A Note: Partitions/Swarming objects
I was quite unable to keep up with the exchanges between Jussi Parika, the commenters on his blog, and the OOO folks (Harman, Bogost, Bryant, Paul Caplan, and Robert Jackson).
It’s always hard in such situations to separate the critique from the shit talking as argumentative strategy falls right in the middle. Part of the rhetorical mess is that many Deleuzians still see themselves as occupying a minority position (a position which OOO may see itself in as well and rightly so). The former generally overlooks the longevity of its time in the spotlight while the latter generally overlooks the effect its fast rise has on those outside it. Anyways, these attitudes are problematic and muddy the arguments being made.
Jason Hills has said many things which I agree with here. The problem, as he put it in another post, really has to do with the idea of objects as ready-made, that there does not seem to be a good sense of generation or change. I think Michael Austin addressed this well in his essay in the first issue of Speculations. Though we disagree about the reach of phenomenology, the fact that there is some capacity or conatus or vitality (organic or inorganic) that is not reducibly to thought nor to strictly eliminative means seems important.
Both in drawing battle lines and in separating the epistemological from the non-epistemological, it becomes difficult to separate the partitions from the clouds of swarming objects.
Filed under: Brassier, Harman, ontology, Speculative Realism | 9 Comments
Tags: Ian Bogost, levi bryant, ooo
Are the “partitions” real distinctions or merely formal distinctions? If the latter, then those OOO-ers are metaphysical nominalists most likely, but then our OOO metaphysics cannot do much of the work that is claimed of it. Yet it seems that OOO can be nominalist or realist (i.e., reality of external world, abstract objects, categories, etc.), and the question might be what *should* it be.
See also Archive Fire:
http://www.archivefire.net/2012/01/riffing-on-withdrawal-part-1-difference.html
and Intra-Being
http://andreling.wordpress.com/2012/01/07/toward-an-oo-ontography-of-intra-being/
I’m really not sure – I think this is where Brassier’s demand for a better account of concepts and objects (see his essay in The Speculative Turn) is really important. You don’t want human agents carving up the world (where epistemology is pseudo-ontologized) but there needs to be some account for error or for the necessary yet inadequate bounding up of objects. I don’t think that is just nominalism (especially if you taken into account networks and real effects – though how you determine real is another huge problem).
I’m with that, the better account of concepts and objects.
Yes, it seems that many Deleuzians smugly think they are automatically practicing minor philosophy through citation…without practicing much of a ‘minor’ method. But for some following D&G, it is less about citing D&G as minor philosophers but rather about work towards a minoritarian politics, of which OOO/SR, excepting Bryant and perhaps Negarestani, seems to eschew.
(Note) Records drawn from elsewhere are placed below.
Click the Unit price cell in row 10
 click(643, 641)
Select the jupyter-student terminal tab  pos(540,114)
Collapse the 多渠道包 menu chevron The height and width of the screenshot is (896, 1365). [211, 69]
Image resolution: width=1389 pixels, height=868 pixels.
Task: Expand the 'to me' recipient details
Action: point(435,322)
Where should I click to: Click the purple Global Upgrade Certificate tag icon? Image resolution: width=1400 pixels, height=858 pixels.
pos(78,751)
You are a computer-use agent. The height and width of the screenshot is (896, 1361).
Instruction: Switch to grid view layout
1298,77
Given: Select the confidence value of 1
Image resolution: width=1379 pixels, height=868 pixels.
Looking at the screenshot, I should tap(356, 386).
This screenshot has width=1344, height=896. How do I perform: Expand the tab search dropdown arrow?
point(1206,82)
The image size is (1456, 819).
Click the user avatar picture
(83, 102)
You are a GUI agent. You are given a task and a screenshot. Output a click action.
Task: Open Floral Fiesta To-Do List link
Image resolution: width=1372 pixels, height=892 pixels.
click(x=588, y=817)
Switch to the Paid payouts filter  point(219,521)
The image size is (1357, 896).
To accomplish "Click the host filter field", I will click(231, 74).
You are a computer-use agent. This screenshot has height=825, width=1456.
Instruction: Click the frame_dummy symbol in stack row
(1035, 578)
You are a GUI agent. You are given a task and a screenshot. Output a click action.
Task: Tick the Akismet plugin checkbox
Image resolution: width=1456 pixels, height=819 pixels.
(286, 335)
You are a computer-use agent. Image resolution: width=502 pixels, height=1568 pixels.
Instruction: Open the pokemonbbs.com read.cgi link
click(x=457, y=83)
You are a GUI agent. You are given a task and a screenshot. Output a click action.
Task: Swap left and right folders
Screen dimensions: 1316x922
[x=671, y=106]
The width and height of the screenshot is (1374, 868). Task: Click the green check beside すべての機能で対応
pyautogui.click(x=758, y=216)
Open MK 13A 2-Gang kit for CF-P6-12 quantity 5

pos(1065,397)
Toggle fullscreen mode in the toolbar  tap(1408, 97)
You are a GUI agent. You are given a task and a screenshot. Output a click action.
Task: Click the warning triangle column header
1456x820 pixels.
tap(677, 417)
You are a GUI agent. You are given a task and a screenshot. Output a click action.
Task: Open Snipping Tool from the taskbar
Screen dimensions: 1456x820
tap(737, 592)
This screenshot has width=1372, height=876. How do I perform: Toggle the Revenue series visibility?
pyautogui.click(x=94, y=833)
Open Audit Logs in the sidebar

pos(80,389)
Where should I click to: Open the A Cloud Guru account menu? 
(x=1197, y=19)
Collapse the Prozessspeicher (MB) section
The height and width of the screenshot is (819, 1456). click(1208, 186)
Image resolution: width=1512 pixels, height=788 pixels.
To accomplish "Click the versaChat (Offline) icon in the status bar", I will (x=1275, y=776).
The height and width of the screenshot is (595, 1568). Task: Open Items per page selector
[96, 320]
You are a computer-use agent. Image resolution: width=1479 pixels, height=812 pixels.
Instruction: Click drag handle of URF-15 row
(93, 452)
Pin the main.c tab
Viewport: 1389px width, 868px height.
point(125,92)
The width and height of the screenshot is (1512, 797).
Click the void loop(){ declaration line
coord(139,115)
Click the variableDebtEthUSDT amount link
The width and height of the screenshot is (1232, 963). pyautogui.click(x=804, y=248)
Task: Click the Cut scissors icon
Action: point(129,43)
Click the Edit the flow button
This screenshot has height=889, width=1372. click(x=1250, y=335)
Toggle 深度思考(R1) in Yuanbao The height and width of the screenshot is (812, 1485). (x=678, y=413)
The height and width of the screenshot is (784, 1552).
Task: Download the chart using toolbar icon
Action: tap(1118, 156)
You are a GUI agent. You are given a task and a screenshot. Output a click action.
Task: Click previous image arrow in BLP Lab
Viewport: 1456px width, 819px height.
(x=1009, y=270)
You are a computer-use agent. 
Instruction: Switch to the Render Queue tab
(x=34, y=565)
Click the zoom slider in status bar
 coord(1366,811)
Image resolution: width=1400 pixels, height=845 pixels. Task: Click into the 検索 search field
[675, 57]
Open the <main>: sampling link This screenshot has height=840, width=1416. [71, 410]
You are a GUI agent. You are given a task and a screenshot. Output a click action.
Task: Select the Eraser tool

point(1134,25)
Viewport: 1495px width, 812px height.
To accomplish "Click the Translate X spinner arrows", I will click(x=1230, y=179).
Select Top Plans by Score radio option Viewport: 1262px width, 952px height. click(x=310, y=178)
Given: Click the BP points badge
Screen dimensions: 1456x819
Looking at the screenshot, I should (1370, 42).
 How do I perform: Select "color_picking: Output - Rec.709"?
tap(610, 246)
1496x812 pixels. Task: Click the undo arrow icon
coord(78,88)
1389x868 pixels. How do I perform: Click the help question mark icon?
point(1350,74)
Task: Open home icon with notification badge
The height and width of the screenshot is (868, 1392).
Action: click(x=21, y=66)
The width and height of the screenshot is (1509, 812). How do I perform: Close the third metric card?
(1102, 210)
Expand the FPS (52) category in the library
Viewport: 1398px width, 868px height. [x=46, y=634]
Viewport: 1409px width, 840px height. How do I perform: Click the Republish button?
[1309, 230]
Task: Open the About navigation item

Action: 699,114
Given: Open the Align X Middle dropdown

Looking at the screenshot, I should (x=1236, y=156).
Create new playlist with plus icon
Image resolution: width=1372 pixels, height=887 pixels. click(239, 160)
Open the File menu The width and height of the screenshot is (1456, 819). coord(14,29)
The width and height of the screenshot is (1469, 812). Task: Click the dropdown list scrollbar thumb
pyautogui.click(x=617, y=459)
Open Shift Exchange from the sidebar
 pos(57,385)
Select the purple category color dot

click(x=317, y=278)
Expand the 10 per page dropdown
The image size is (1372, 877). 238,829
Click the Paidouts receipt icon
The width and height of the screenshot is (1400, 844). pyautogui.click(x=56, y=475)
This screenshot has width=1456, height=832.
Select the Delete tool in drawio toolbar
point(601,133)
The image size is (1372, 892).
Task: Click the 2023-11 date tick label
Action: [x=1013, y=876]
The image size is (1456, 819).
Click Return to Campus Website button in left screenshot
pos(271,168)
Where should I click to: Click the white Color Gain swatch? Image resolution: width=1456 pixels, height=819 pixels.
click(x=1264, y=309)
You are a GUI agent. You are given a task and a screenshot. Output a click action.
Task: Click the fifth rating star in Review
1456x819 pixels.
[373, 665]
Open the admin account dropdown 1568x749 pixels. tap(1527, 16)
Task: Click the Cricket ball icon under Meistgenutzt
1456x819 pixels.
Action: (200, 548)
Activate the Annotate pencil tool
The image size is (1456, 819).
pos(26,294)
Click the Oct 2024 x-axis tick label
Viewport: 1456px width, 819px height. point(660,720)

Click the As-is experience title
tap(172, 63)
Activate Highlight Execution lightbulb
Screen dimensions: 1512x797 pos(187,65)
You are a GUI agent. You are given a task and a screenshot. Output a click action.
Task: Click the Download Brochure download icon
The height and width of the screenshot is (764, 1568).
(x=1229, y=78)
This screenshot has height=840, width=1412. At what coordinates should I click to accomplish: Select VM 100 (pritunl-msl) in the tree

I wonder what you think about this, since the new/feminist materialisms were brought into it.
I fully agree with your comment here – I am deeply appreciative of Negarestani’s politics in particular which, while taking into account the materiality of things (in a sense like Jane Bennett does) it is more concerned with a minitorian model on a weirdly cosmic level or at least on through the lens of a universalist complicity between stratifications. This connection seems kind of weird but I think there is at least a historical precedent with the influence of Schelling (and no doubt other thinkers associated with him) on American philosophy (particularly Pierce and Emerson http://www.cspeirce.com/menu/library/aboutcsp/callaway/schelling.htm).
My biggest issue with the new materialisms is how much they still use the subject as a political given – not that the human as a political agent should be disregarded but there is at least the specter of an immutable human core in many discussions of ‘the subject’ which I think unrealistically draw political possibilities, motivations etc. But, I am not (by any means) a well versed thinker of politics.
Just a note to say that I did respond to Parikka (you may have missed it; it was the holidays). While it’s not a big deal, it would be nice to see my name linked to that response (http://www.bogost.com/blog/object-oriented_answers.shtml), like my colleagues’ are. Thanks!
Sorry Ian – I thought I had linked your to you piece…my bad!
Wha oh. Did I get in-between a political cross-fire? Hey, Leiter has taught me how to *duck and run*.